BÁSICA PERO SUFICIENTE

Es cierto que de un primer vistazo observamos características propias de una moto económica cuya pretensión es ofrecer al nuevo cliente una opción asequible pero fiable, empleando componentes cuyo reemplazo no encarezca innecesariamente una posible reparación. Pero ello no conlleva, al contrario de lo que mucha gente opina, que sólo por eso deje de ser un producto de calidad.

Con unos acabados más que cuidados y un diseño actual que mantiene los rasgos principales de la SV original, la versión 2016 es una moto polivalente, ágil, rápida y divertida donde las haya. Tiene un comportamiento dinámico envidiable, cuya principal bondad es la manejabilidad que ofrece, aumentando la sensación de confianza del conductor.

Si bien es verdad que su poco peso interfiere en ocasiones puntuales en correcciones de postura, esto no representará un inconveniente con el que tenga que lidiar un conductor poco experimentado, que ya tendrá bastante faena con prestar atención al resto de tareas propias de la circulación.

Y HABLANDO DE CIRCULACIÓN…

Una vez iniciada la marcha, el alma de la SV se muestra en todo su esplendor. Pensada para disfrutar de los kilómetros y obtener una experiencia altamente satisfactoria, el motor empuja sin contemplaciones desde abajo, mostrando sus verdaderas intenciones a partir de las 6.000 rpm. Por suerte, tenemos un asiento que recoge perfectamente aunque resulta algo incómodo al desplazar el peso en curva, debido a un mullido insuficiente en los bordes del mismo. No obstante una vez más, el público objetivo de la SV necesitará algo de tiempo para querer desplazar las posaderas por el asiento antes de entrar en curva, así que esto es un mal menor.

Un motor en V a 90º que transmite vibraciones al chasis, sí.

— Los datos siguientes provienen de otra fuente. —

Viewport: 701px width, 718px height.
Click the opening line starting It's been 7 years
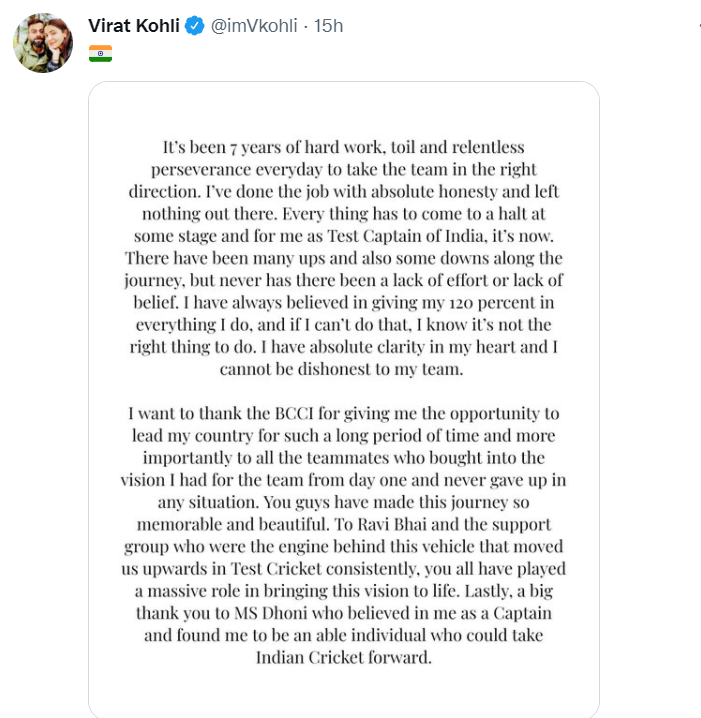pyautogui.click(x=344, y=147)
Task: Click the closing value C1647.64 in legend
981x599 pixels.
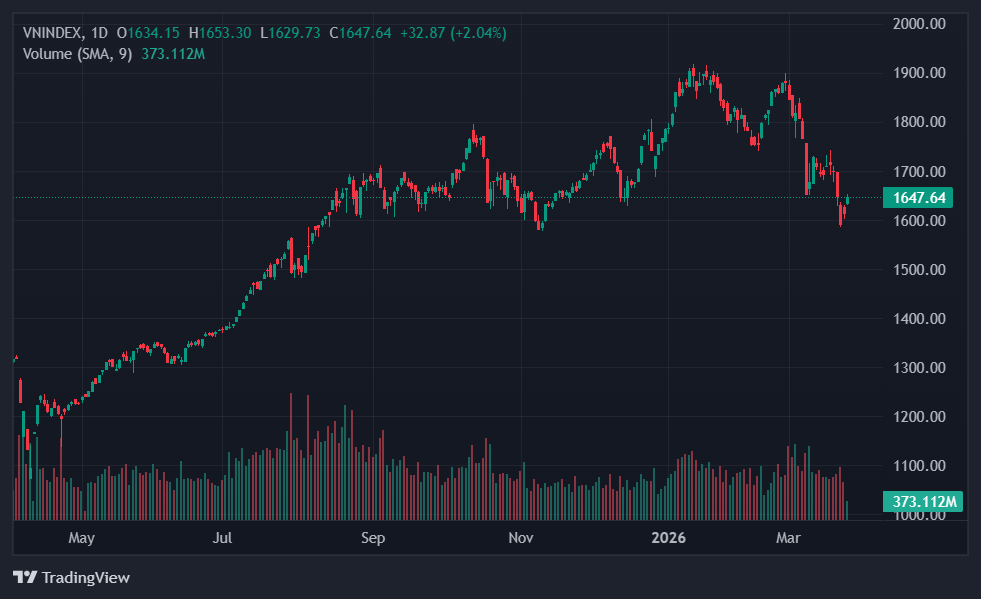Action: (x=364, y=33)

Pero muchas menos que sus anteriores versiones, y que dejan claro que Suzuki ha hecho los deberes en este sentido, ayudando a mejorar el nivel de confort general.

Suspensiones convencionales pero muy bien taradas, gozan de gran firmeza y tolerancia, dotando a la SV de un paso por curva más que bueno y tanto la entrada como la salida de las curvas se llevan a cabo con total confianza. Además, ofrece ajuste de precarga en el amortiguador trasero por si hay necesidad de personalizarlo según el peso del piloto. Aún así cabe destacar que el ajuste de fábrica está en el equilibrio perfecto, aportando gran versatilidad para conducción mixta y buena tolerancia a los baches. Como debe ser en una moto polivalente.

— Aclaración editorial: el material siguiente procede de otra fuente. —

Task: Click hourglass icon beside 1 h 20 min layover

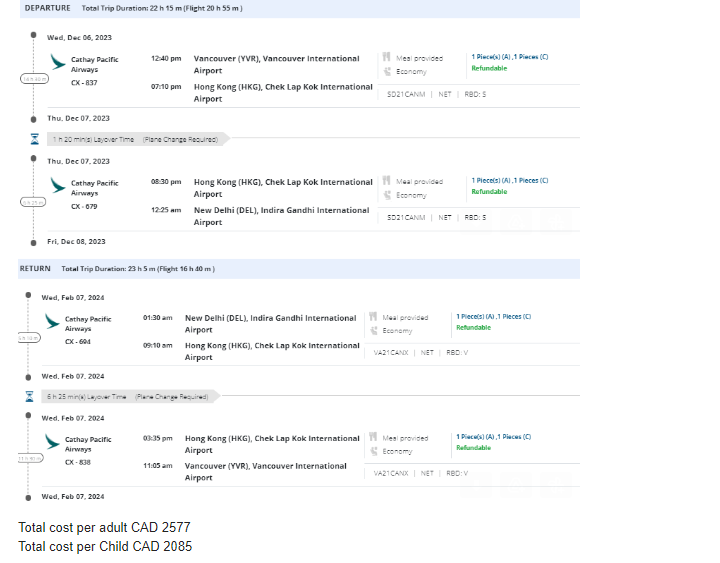Action: click(35, 139)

De reacciones rápidas, transmite confianza dada su manejabilidad por ser tan compacta y permitir tanta libertad de movimientos. Estable en cualquier situación y, como decíamos, con la agilidad por bandera en cualquier entorno.

¿ARMA DE DOBLE FILO?

Es fácil pensar, tal como la estamos describiendo, que la SV es una moto de altas prestaciones en donde ir rápido es el único objetivo para construir la moto, y en realidad no es así. No hay que confundir agilidad con velocidad, y en cualquier caso, si en algún momento «nos colamos» con el puño del gas, dispondremos de un sistema de frenos que ya de por sí es más que capaz a pesar de su reducido tamaño aparente y que para las situaciones de emergencia equipa un ABS perfectamente regulado y nada intrusivo. De aquellos ABS que sólo entran en juego cuando realmente han de hacerlo.

Sus credenciales: doble disco de 290mm con sus respectivas pinzas de dos pistones, y un no menos importante disco trasero de 240mm con pinza de pistón simple. El tacto de la maneta y del pedal de freno es progresivo pero firme, ofreciendo total control sobre la frenada.

LAS CLAVES

En definitiva, Suzuki está ofreciendo una opción extremadamente atractiva, con un diseño actual y homogéneo que la hace apta para personas de cualquier estatura y género, garantizando plena satisfacción con la experiencia de conducción, al tiempo que optimiza los costes de adquisición, reparación y mantenimiento, así como los consumos de combustible en un conjunto mecánico de fiabilidad contrastada.